- SELECTED TEXT -
__________________________________________________
Diversity & Inclusion

Caregiving responsibilities, temporal flexibility, and the gender wage gap

by Kelly Boehner

We often hear that women earn approximately 77 cents for every dollar men earn. That statistic comes from data in the 2010 American Community Survey, an annual survey conducted by the U.S. Census Bureau. The statistic means that if you calculate the median annual income for all men and women who work full-time for an entire year, you would see that the annual median income for women is 77% of the annual median income for men.  UnequalPay

Pay disparity persists

Different organizations offer variations of the statistic and look at weekly and hourly earnings instead of annual pay. The U.S. Bureau of Labor Statistics (BLS) and the Organization for Economic Cooperation and Development estimate that for weekly earnings, women who work full-time make approximately 83% of what men make. The Pew Research Center includes data on part-time workers and estimates that for hourly wages, women make 84% of what men do. Regardless of the exact number, there is agreement that a gender pay gap exists despite the fact that women now graduate from college in larger numbers than men and make up half, or almost half, of the students in medical, law, dental, business, and pharmacy schools.

The theory that women select lower-paying occupations fails to tell the full story. Even when you isolate data from certain occupations, a gender pay gap exists. For instance, in a field historically dominated by women, female middle school teachers make 91% of what their male counterparts make.

Do discrimination and different styles of salary negotiations account for the rest of the pay gap? While those factors likely play a role, data suggest they fail to account for everything. Research by Harvard economist Claudia Goldin suggests that caregiving responsibilities and temporal flexibility (the degree to which employees’ schedules are malleable) are crucial to understanding the gender wage gap.
__________________________________________________
- DATASET CONTENT -
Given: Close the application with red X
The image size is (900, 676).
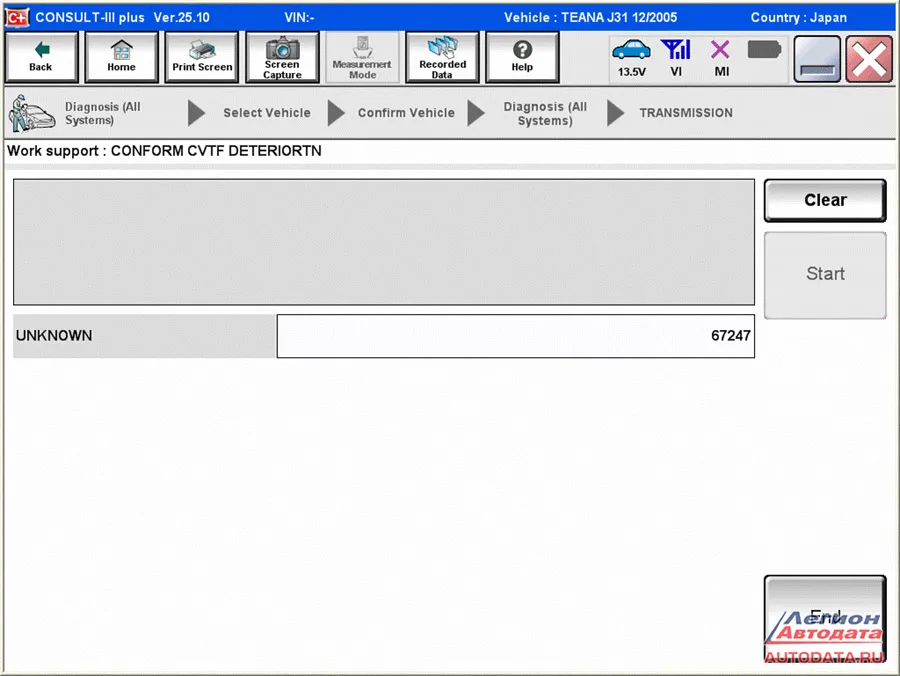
__________________________________________________
- EXERCISE DETAILS -
In the article on the gender wage gap, what percentage of their male counterparts' pay do female middle school teachers earn?

- TASK RESPONSE -
91%